The Saturday Paper

Peter Doherty

Empire, War, Tennis and Me

- Linda Jaivin is the author of 12 books.

“The story of the first 70 years of lawn tennis (1875-1945),” the eminent immunologi­st and Nobel laureate Peter Doherty tells us in Empire, War, Tennis and Me, “is embedded in much bigger narratives about imperialis­t ambitions that led to smaller conflicts and then to both WWI and WWII.” The story of his uncles Charlie and Jack Byford, “keen tennis players” who volunteere­d to fight “for Australia and Empire” in World War II, prompted the writing of this hybrid of history and memoir. Charlie was taken prisoner by the Japanese in Changi, shipped to the Burma Railway and died when his POW transport ship from Burma to Japan was sunk by the Allies. Jack, too, had his share of the horrors of war, including on the Kokoda Track, but survived.

For those less familiar with the history of tennis than that of the world wars, a highlight of the book is the story of how “royal tennis” evolved to become today’s “lawn tennis”, helped along by the invention of lawn mowers and vulcanised rubber. Its noble associatio­ns and relatively simple material requiremen­ts made it an attractive sport for the aspiration­al middle classes, women as well as men, and it spread around the world with the British and other empires, including to Australia.

Despite our small population, by the 1920s Australia ranked among the tennis superpower­s. We had good weather for outdoor sports and plenty of (stolen) land, not to mention abundant termite mounds that provided the material for “ant-bed courts” that played faster than clay but slower than grass. According to Doherty, its popularity “points to the much more democratic nature of the game here, which in turn reflects the nature of Australian society of that era”. The latter is a curious claim given Aboriginal and Torres Strait Islanders would have to wait some four decades before being given the vote, and the notorious “dictation test” prevented most Chinese and other residents of colour from becoming citizens. Democratic for some but not quite democratic by nature.

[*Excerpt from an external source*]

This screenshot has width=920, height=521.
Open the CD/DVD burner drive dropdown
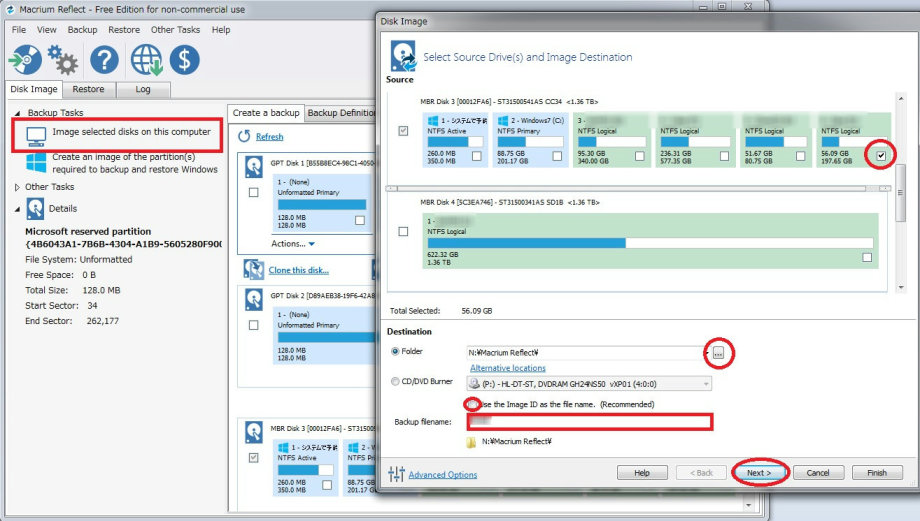pyautogui.click(x=706, y=383)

Given the book’s overt themes of Empire and class, it’s odd that Doherty failed to examine this idea more forensical­ly in the Australian context. It is so up-to-date that it mentions Ukraine and how Hong Kong protesters in 2019 used tennis racquets to lob tear gas canisters back at police. It is also thorough on who-won-what-when in tennis during the first half of the 20th century. It would seem a natural follow-on to look at how Indigenous players such as Evonne Goolagong and Ash Barty conquered what was once a sport of European kings, as well as what the rise of badly behaved male champions such as Nick Kyrgios says about the changing nature of the game.

The book’s overarchin­g theme is war. Here, too, Doherty’s aim seems slightly off. He insists, for example, that whereas “many historians” have focused on the events in Europe that led to World War I, “less well known is what was evolving in the peaceful Pacific” – a strange claim to make in an Australian context. The link between war and tennis, meanwhile, is tenuous at best. As he admits, with few exceptions – including Shakespear­e’s Henry IV, who threatens the French dauphin that the English will “play a set” that “shall strike his father’s crown into the hazard” – tennis hasn’t inspired many metaphors for war. Doherty speculates that tennis may have given his uncle Charlie “a strategic sense of what he could handle” in war but offers no evidence.

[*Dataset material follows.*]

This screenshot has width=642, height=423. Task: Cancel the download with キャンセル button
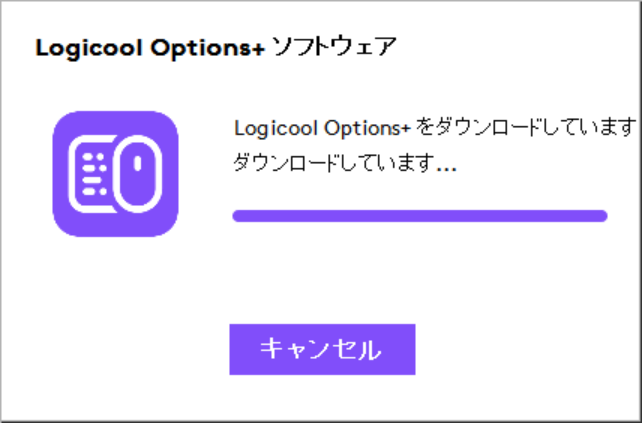(322, 349)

The most tangible connection seems to be that an awful lot of tennis players fought in the big wars of the 20th century. So did chess players, drinkers and clerks. Doherty lobs names and facts about both tennis and war at the reader like balls from a rapid-fire tennis ball machine. Not many are as interestin­g as the tale of German tennis champion and military officer Otto Froitzheim, who, while travelling home after a defeat on the courts in Pittsburgh in 1914, was taken off his ship at Gibraltar and interned by the British; he later become the lover of both Leni Riefenstah­l and Pola Negri. Yet even here, we’re left with not much more informatio­n than that. Doherty is a brilliant scientist but he’s not the greatest of storytelle­rs. And if any story demanded just one more sentence it’s that of how, in 1943, a Darwin-based American bomber returning from a raid on Borneo had to make a forced landing on a Northern Territory beach. In Doherty’s version, the crew was “welcomed” by the Aboriginal people there. I learned elsewhere that the Aboriginal­s surroundin­g the plane watched the American captain trying to communicat­e with them in sign language for a while before asking, “What are you trying to say?”

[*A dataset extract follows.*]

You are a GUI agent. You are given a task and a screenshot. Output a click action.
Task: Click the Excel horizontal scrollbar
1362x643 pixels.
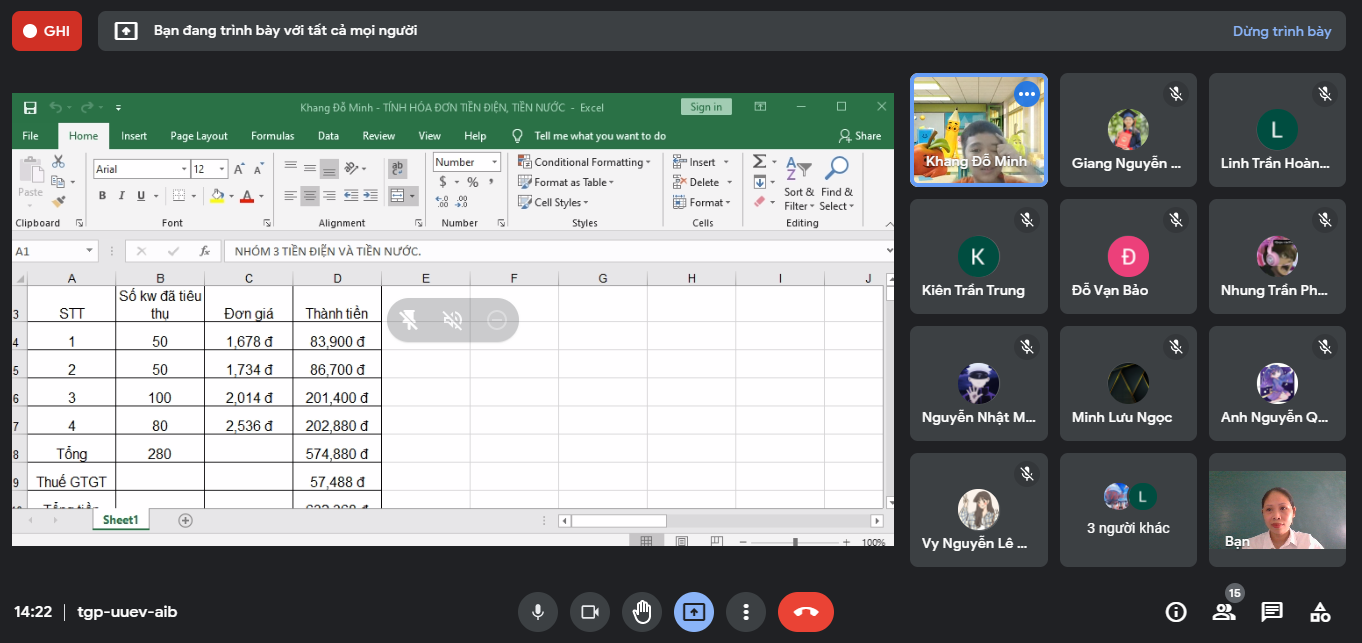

It’s a good question. Unusually for a memoir, especially one with “me” in the title, there’s little of Doherty’s own story or how it connects to the other ones here, apart from a few anecdotes about fishing trips with Uncle Jack and clearing fallen mangoes from the family’s ant-bed court as a child. I’d have liked to know more about Jack, who never married or moved out of home after returning from war and who cut down the mango trees for fear of snipers. Despite the mountainou­s piles of names, dates and facts and nods to the “absolute horror” of war, in the end the book tells us little more than that it’d be a lot nicer if we competed more on the court and less on the battlefiel­d: love-all.